▶ [TEXTAUSZUG]:
###

Steuervereinfachungsgesetz 2011

In dem Gesetztesentwurf zum Steuervereinfachungsgesetz 2011 heißt es der Gesetzgeber möchte “das Besteuerungsverfahren vereinfachen und modernisieren”. Mit der am 23.09.2011 verabschiedeten Gesetztesänderung wird ein Schritt in die richtige Richtigung unternommen.

Hier ein Überblick über die Neuerungen, die sich für unsere Mitglieder ergeben:

  1. Der Arbeitnehmer-Pauchbetrag wird rückwirgend bereits für das Jahr 2011 von 920,-€ auf 1000,-€ angehoben.  Die Entlastung eines Spitzenverdieners liegt bei ca. 40,-€ im Jahr. Ziel ist es, die Nachweispflicht im größeren Umfang entfallen zu lassen.
  2. Einheitlicher Abzug der Kinderbeitreuungskosten nunmehr als Sonderausgaben. Es entfallen die persönlichen Anspruchvoraussetzungen der Eltern. (Erwerbstätigkeit, Krankheit oder Behinderung).
  3. Wegfall der Einkünfte- und Bezügegrenze für volljährige Kinder beim Familienleistungsausgleich. Bei der Festsetzung des Kindergelds oder der steuerlichen Berücksichtigung der Kinder (volljähriges Kind befindet sich in Schul- oder Berufsausbildung) wird zukünftig auf eine Einkommensprüfung verzichtet. Wurden bisher beim “Ausbildungsfreibetrag” eigene Einkünfte und Bezüge (BAföG, Stpendien, Aushilfsjobs) berücksichtigt, entfällt ab 2012 eine Anrechnung dieser.
  4. Vereinheitlichung der Grenzen bei verbilligter Wohnraumüberlassung an Angehörige. Zukünftig gilt bei verbilligter Vermietung die Vollentgeltlichkeit bereits bei 66% der ortsüblichen Miete.  Liegt die Miete unterhalb von 66% wird eine Aufteilung in einen entgeltlichen und unentgeltlichen Teil vorgenommen, die Totalüberschussprognose entfällt.

###

▶ [BEREITGESTELLTE EINTRÄGE]:
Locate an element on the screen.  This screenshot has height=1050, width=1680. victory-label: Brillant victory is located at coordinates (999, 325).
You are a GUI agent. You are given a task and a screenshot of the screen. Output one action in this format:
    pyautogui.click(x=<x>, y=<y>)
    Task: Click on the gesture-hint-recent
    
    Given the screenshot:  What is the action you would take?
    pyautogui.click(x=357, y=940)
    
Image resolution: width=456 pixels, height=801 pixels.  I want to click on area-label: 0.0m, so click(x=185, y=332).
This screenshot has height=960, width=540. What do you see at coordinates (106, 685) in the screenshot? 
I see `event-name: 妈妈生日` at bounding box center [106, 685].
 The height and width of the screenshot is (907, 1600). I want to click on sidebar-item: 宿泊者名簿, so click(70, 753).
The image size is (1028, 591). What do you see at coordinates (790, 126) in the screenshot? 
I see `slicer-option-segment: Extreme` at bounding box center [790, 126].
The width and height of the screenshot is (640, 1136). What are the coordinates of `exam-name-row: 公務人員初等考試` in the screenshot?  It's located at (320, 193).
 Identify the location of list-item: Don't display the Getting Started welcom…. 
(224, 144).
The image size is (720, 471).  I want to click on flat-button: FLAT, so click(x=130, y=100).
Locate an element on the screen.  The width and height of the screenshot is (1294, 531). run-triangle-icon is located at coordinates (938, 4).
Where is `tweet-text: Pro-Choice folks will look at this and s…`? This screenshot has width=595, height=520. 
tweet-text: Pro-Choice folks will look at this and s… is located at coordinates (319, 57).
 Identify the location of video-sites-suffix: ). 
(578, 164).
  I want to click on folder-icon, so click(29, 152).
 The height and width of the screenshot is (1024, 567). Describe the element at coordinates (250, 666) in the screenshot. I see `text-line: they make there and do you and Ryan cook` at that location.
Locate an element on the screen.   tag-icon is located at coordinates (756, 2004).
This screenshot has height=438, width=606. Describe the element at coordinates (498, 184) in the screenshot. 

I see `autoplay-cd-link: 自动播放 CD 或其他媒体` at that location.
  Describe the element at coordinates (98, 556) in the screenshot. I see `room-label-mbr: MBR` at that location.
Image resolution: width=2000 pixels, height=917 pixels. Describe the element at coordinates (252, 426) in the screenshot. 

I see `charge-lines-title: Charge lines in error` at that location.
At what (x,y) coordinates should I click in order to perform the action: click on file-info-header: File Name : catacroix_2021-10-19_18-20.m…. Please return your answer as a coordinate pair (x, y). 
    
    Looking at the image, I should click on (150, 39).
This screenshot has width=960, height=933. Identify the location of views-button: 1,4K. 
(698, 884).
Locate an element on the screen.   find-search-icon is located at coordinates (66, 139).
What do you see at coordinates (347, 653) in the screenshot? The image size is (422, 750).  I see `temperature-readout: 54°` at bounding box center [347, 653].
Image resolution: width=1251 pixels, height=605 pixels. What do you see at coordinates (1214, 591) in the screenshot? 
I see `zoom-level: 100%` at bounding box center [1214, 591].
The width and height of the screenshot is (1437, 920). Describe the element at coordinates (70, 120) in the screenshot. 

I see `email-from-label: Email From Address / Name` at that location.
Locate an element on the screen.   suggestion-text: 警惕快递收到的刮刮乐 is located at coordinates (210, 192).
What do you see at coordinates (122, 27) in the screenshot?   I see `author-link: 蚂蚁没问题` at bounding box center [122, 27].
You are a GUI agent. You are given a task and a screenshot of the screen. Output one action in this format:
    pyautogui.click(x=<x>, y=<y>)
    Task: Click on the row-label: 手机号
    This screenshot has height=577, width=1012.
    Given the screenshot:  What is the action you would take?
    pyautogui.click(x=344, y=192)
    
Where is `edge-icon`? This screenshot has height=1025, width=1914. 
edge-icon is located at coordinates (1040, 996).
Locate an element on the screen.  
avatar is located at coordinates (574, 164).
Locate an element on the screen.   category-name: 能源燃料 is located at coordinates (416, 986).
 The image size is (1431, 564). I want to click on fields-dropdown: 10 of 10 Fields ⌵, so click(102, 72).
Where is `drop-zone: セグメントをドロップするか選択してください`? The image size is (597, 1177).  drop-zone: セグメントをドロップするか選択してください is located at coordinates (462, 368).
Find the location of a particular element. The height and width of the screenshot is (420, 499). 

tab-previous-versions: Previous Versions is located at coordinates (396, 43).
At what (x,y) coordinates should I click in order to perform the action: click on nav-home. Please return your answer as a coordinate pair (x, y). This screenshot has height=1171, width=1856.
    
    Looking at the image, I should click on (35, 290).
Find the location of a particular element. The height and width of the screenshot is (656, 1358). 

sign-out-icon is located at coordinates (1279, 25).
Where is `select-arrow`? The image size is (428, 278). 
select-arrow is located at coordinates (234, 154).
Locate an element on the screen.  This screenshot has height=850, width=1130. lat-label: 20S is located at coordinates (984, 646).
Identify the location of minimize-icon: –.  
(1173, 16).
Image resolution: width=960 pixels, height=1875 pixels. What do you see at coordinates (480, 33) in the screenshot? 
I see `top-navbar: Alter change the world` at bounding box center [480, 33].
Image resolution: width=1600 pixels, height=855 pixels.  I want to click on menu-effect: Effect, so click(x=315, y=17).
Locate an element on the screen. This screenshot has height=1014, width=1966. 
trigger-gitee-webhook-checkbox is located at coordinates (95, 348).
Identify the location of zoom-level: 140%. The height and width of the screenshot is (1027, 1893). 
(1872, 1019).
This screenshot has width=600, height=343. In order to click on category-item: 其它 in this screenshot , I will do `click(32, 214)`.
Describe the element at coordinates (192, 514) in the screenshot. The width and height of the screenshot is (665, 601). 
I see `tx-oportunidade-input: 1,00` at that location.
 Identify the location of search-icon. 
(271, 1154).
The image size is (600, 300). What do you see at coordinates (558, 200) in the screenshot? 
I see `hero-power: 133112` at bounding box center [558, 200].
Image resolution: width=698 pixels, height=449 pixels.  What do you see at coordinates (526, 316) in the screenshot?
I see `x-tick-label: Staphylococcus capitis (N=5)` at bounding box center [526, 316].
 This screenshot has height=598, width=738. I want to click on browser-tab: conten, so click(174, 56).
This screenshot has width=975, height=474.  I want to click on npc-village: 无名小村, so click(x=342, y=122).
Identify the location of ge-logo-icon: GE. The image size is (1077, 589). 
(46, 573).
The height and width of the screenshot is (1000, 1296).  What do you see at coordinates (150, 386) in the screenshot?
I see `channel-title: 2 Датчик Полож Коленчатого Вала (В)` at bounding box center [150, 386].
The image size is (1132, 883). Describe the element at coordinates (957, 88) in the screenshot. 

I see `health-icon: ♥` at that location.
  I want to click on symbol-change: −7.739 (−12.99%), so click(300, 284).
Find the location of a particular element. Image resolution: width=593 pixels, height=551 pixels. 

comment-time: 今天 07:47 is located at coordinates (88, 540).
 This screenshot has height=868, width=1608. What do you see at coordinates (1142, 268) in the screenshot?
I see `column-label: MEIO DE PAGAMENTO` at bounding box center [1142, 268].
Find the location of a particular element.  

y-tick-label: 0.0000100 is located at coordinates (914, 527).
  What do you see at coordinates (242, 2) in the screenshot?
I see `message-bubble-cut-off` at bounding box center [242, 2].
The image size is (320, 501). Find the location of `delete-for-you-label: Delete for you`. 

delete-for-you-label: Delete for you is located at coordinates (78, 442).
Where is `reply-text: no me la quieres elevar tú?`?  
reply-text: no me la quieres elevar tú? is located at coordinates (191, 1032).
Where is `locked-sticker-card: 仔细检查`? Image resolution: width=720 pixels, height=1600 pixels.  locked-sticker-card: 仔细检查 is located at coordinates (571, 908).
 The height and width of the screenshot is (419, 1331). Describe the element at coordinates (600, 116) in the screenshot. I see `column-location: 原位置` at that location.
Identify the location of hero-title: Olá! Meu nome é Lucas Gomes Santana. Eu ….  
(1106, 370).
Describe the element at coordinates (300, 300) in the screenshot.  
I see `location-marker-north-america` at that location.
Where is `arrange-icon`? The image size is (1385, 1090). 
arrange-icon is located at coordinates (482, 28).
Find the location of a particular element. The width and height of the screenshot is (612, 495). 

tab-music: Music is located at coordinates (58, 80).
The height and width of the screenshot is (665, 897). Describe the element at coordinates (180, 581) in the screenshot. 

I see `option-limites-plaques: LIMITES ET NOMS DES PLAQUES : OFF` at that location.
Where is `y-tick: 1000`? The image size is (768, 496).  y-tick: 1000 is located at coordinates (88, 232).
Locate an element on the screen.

###

▶ [ARBEITSAUFTRAG 1]:
Prüfen Sie für jede der drei Aussagen, ob sie mit dem Text zum Steuervereinfachungsgesetz 2011 übereinstimmt. Antworten Sie jeweils mit Ja oder Nein und zitieren Sie die entscheidenden Worte des Textes wörtlich.
(a) Der Arbeitnehmer-Pauschbetrag wird auf 1000 € angehoben.
(b) Für den Abzug der Kinderbetreuungskosten müssen die Eltern weiterhin erwerbstätig sein.
(c) Bei verbilligter Vermietung an Angehörige gilt die Vollentgeltlichkeit ab 50 % der ortsüblichen Miete.
▶ [ARBEITSAUFTRAG 2]: Schreiben Sie aus dem Text zum Steuervereinfachungsgesetz 2011 den Abschnitt wortgetreu ab, beginnend mit "In dem Gesetztesentwurf" und weiter bis "entfallen zu lassen.".
▶ [ARBEITSAUFTRAG 3]: Fassen Sie im Text zum Steuervereinfachungsgesetz 2011 den Absatz, der mit „Wegfall der Einkünfte- und Bezügegrenze“ beginnt, als kurze Liste zusammen und behalten Sie dabei seine wesentlichen Angaben bei.

▶ [LÖSUNG 1]:
(a) Ja: „von 920,-€ auf 1000,-€ angehoben“
(b) Nein: „Es entfallen die persönlichen Anspruchvoraussetzungen der Eltern.“
(c) Nein: „bereits bei 66% der ortsüblichen Miete“

▶ [LÖSUNG 2]:
In dem Gesetztesentwurf zum Steuervereinfachungsgesetz 2011 heißt es der Gesetzgeber möchte “das Besteuerungsverfahren vereinfachen und modernisieren”. Mit der am 23.09.2011 verabschiedeten Gesetztesänderung wird ein Schritt in die richtige Richtigung unternommen.

Hier ein Überblick über die Neuerungen, die sich für unsere Mitglieder ergeben:

  1. Der Arbeitnehmer-Pauchbetrag wird rückwirgend bereits für das Jahr 2011 von 920,-€ auf 1000,-€ angehoben.  Die Entlastung eines Spitzenverdieners liegt bei ca. 40,-€ im Jahr. Ziel ist es, die Nachweispflicht im größeren Umfang entfallen zu lassen.

▶ [LÖSUNG 3]:
- Beim Familienleistungsausgleich fällt die Einkünfte- und Bezügegrenze für volljährige Kinder weg.
- Für das Kindergeld und die steuerliche Berücksichtigung volljähriger Kinder in Schul- oder Berufsausbildung gibt es künftig keine Einkommensprüfung mehr.
- Eigene Einkünfte und Bezüge des Kindes (BAföG, Stipendien, Aushilfsjobs) werden ab 2012 beim „Ausbildungsfreibetrag“ nicht mehr angerechnet.